EXERCISE:
Under this line are the records; write out word for word the part that begins at the line containing "Country: (94, 585)" and ends at the line containing "Прием в школу (197, 291)", and no more.

RECORDS PROVIDED:
........

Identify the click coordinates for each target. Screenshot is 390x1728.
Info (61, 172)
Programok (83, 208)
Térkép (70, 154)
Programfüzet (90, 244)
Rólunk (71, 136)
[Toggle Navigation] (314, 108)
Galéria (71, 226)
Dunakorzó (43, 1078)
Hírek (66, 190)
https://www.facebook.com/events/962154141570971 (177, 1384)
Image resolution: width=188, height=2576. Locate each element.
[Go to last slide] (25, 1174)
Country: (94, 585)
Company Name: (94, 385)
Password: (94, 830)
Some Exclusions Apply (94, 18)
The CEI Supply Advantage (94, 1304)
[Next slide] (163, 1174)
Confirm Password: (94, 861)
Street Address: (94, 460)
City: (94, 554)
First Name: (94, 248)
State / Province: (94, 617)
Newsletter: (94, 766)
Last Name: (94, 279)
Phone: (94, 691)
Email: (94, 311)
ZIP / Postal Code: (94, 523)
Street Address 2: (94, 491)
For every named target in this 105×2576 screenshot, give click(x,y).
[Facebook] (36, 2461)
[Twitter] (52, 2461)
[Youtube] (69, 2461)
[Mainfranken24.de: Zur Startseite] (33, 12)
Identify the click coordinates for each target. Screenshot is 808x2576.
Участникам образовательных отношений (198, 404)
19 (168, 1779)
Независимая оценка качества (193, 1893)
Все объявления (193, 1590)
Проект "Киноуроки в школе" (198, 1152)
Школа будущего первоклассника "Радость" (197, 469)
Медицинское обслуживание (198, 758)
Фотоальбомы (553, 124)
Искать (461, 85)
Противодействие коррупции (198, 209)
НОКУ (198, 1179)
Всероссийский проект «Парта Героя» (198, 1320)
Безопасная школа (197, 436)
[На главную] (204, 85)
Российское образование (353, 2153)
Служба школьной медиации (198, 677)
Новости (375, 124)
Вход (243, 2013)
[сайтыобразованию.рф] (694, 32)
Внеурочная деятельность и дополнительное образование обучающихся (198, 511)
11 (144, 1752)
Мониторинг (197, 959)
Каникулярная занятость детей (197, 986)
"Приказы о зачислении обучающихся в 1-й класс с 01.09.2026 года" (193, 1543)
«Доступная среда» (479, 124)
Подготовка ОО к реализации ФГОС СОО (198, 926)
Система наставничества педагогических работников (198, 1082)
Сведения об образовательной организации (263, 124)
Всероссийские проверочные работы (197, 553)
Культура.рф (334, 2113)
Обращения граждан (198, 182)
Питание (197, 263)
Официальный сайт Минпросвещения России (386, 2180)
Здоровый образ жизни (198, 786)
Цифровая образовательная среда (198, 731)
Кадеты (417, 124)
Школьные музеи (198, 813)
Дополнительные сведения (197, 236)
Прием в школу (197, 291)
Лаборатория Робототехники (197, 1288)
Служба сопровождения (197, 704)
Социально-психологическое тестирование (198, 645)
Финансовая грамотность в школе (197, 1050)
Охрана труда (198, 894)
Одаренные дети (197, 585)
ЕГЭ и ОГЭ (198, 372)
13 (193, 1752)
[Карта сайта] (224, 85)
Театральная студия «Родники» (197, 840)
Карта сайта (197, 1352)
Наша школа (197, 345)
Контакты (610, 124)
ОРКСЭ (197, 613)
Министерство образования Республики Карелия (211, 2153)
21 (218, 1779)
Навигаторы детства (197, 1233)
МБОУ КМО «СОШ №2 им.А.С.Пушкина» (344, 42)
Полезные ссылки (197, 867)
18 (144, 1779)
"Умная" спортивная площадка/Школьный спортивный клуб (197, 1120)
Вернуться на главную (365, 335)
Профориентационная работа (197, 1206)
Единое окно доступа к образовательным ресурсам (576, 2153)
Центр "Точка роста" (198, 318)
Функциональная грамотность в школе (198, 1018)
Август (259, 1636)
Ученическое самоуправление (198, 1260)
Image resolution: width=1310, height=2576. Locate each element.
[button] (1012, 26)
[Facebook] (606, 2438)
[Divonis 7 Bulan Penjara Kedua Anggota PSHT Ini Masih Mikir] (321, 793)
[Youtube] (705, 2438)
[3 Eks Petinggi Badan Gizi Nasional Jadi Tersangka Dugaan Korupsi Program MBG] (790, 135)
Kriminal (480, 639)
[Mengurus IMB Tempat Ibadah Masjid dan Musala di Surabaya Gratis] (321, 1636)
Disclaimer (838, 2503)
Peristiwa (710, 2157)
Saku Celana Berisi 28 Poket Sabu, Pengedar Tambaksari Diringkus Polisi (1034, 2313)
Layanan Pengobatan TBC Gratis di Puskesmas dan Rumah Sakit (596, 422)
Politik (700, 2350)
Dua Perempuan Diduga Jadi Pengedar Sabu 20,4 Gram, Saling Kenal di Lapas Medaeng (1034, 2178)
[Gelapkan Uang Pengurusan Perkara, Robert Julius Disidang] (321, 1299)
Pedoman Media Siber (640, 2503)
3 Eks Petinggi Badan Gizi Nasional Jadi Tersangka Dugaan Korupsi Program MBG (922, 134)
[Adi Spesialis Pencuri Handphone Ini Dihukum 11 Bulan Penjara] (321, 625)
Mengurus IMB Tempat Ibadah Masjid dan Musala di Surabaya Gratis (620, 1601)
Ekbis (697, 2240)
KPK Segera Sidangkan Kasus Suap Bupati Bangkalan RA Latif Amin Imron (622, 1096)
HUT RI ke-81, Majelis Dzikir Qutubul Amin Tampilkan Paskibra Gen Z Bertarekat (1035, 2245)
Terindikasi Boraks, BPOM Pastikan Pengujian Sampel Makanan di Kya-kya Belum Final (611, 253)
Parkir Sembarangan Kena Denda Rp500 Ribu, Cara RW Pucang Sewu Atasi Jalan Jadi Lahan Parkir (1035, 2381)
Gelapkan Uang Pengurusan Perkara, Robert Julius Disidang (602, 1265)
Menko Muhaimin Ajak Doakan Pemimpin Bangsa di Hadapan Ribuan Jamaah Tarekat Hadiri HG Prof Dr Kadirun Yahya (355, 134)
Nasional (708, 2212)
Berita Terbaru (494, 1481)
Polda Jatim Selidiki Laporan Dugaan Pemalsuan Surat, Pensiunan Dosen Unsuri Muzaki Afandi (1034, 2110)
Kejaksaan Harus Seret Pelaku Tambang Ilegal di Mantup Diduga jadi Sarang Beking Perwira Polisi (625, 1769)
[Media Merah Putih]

........

ANSWER AREA:
Country: (94, 585)
Company Name: (94, 385)
Password: (94, 830)
Some Exclusions Apply (94, 18)
The CEI Supply Advantage (94, 1304)
[Next slide] (163, 1174)
Confirm Password: (94, 861)
Street Address: (94, 460)
City: (94, 554)
First Name: (94, 248)
State / Province: (94, 617)
Newsletter: (94, 766)
Last Name: (94, 279)
Phone: (94, 691)
Email: (94, 311)
ZIP / Postal Code: (94, 523)
Street Address 2: (94, 491)
For every named target in this 105×2576 screenshot, give click(x,y).
[Facebook] (36, 2461)
[Twitter] (52, 2461)
[Youtube] (69, 2461)
[Mainfranken24.de: Zur Startseite] (33, 12)
Identify the click coordinates for each target. Screenshot is 808x2576.
Участникам образовательных отношений (198, 404)
19 (168, 1779)
Независимая оценка качества (193, 1893)
Все объявления (193, 1590)
Проект "Киноуроки в школе" (198, 1152)
Школа будущего первоклассника "Радость" (197, 469)
Медицинское обслуживание (198, 758)
Фотоальбомы (553, 124)
Искать (461, 85)
Противодействие коррупции (198, 209)
НОКУ (198, 1179)
Всероссийский проект «Парта Героя» (198, 1320)
Безопасная школа (197, 436)
[На главную] (204, 85)
Российское образование (353, 2153)
Служба школьной медиации (198, 677)
Новости (375, 124)
Вход (243, 2013)
[сайтыобразованию.рф] (694, 32)
Внеурочная деятельность и дополнительное образование обучающихся (198, 511)
11 (144, 1752)
Мониторинг (197, 959)
Каникулярная занятость детей (197, 986)
"Приказы о зачислении обучающихся в 1-й класс с 01.09.2026 года" (193, 1543)
«Доступная среда» (479, 124)
Подготовка ОО к реализации ФГОС СОО (198, 926)
Система наставничества педагогических работников (198, 1082)
Сведения об образовательной организации (263, 124)
Всероссийские проверочные работы (197, 553)
Культура.рф (334, 2113)
Обращения граждан (198, 182)
Питание (197, 263)
Официальный сайт Минпросвещения России (386, 2180)
Здоровый образ жизни (198, 786)
Цифровая образовательная среда (198, 731)
Кадеты (417, 124)
Школьные музеи (198, 813)
Дополнительные сведения (197, 236)
Прием в школу (197, 291)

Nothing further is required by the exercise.